++++ Data for this task

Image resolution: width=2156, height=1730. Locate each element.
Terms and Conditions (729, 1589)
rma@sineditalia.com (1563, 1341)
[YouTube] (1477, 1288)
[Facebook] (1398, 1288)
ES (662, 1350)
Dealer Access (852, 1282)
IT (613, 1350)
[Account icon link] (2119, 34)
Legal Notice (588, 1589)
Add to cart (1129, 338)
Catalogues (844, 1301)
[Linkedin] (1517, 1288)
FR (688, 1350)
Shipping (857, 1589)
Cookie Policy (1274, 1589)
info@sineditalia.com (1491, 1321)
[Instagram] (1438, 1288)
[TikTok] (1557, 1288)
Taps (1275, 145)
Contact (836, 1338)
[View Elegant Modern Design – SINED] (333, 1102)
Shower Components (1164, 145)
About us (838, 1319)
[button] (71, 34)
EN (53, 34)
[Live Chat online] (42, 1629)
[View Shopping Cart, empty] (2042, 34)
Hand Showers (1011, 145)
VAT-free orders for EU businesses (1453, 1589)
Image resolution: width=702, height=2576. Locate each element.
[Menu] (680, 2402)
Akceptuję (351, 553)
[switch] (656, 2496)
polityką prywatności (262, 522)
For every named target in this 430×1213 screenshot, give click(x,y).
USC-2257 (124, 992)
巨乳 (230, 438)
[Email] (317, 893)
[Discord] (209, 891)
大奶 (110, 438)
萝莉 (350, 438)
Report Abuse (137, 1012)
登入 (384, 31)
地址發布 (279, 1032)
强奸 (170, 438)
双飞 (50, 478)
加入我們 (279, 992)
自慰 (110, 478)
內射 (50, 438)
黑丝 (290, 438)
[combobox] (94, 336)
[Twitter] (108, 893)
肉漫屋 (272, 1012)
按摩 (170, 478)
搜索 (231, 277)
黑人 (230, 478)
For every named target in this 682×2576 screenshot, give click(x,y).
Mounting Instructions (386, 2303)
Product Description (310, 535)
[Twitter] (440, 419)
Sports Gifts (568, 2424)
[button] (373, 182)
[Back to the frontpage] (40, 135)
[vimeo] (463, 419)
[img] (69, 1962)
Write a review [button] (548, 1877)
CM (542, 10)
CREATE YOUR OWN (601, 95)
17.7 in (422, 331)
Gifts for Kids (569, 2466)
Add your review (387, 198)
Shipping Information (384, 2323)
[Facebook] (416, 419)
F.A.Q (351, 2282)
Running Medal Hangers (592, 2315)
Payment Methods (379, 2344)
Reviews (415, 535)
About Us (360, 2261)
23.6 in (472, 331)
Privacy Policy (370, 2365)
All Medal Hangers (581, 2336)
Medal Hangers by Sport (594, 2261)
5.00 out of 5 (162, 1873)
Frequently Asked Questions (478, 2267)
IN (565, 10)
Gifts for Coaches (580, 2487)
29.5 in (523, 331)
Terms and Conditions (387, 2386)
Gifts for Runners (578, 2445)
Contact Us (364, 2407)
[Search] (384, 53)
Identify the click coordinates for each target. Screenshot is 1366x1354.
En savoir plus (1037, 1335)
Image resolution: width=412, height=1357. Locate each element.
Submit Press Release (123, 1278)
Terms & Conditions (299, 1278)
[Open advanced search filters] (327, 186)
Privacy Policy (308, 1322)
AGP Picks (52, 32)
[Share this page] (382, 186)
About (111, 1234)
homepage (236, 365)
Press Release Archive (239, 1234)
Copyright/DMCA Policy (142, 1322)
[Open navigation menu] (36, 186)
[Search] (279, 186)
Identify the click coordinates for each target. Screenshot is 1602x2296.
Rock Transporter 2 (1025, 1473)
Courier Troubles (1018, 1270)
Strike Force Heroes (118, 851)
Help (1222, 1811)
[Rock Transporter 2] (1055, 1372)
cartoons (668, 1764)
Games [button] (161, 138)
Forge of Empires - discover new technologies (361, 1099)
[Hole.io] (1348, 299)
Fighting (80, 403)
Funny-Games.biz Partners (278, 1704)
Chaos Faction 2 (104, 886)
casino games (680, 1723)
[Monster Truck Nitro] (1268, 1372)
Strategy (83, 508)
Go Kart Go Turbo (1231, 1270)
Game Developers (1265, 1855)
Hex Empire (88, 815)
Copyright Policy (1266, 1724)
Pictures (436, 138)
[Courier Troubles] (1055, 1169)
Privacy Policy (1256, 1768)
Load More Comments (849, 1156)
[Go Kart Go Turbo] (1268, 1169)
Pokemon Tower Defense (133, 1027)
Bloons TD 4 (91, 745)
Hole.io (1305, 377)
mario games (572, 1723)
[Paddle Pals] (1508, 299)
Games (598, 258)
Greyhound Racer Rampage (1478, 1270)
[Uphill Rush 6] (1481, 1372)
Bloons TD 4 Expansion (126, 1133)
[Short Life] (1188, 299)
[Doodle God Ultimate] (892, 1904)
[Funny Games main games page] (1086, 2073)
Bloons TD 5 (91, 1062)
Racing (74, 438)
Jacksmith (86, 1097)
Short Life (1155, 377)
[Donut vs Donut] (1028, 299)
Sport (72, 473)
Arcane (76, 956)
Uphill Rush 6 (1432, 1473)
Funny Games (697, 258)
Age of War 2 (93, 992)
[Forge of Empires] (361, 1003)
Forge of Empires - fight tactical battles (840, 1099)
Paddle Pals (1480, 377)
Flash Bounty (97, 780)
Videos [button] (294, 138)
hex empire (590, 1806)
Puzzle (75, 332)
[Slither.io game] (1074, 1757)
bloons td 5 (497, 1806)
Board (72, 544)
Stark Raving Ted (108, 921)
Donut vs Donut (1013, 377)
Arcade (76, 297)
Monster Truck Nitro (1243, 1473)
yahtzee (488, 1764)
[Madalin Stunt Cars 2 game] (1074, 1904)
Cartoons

++++++++

**What is needed:**
From the entries, report each line that includes the word "Forge".

**Your response:**
Forge of Empires - discover new technologies (361, 1099)
[Forge of Empires] (361, 1003)
Forge of Empires - fight tactical battles (840, 1099)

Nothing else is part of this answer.